Implementation of an intravenous medication infusion pump system: implications for nursing
Article first published online: 4 FEB 2008
© 2008 The Authors
Journal of Nursing Management
Volume 16, Issue 2, pages 188–197, March 2008
How to Cite
Bowcutt, M., Rosenkoetter, M. M., Chernecky, C. C., Wall, J., Wynn, D. and Serrano, C. (2008), Implementation of an intravenous medication infusion pump system: implications for nursing. Journal of Nursing Management, 16: 188–197. doi: 10.1111/j.1365-2834.2007.00809.x
- Issue published online: 4 FEB 2008
- Article first published online: 4 FEB 2008
- Accepted for publication: 17 April 2007
- intravenous infusion pump technology;
- job satisfaction;
- medication error reduction
Aim To assess perceptions of nurses regarding the implementation of intravenous medication infusion system technology and its impact on nursing care, reporting of medication errors and job satisfaction.

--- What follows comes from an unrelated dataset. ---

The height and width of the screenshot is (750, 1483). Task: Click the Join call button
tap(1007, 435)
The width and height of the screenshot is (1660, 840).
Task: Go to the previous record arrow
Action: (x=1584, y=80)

Background Medication errors are placing patients at high risk and creating an economic burden for hospitals and health care providers. Infusion pumps are available to decrease errors and promote safety.
Methods Survey of 1056 nurses in a tertiary care Magnet hospital, using the Infusion System Perception Scale. Response rate was 65.43%.
Results Nurses perceived the system would enhance their ability to provide quality nursing care, reduce medication errors. Job satisfaction was related to higher ratings of the management team and nursing staff. Perceptions verified the pump was designed to promote safe nursing practices.
Conclusions It is important to consider relationships with job satisfaction, safe nursing practice and the importance of ratings of nursing staff and management teams when implementing infusion technology.
Implications for nursing management Infusion pumps are perceived by nurses to enhance safe nursing practice. Results stress the importance of management teams in sociotechnological transformations and their impact on job satisfaction among nurses.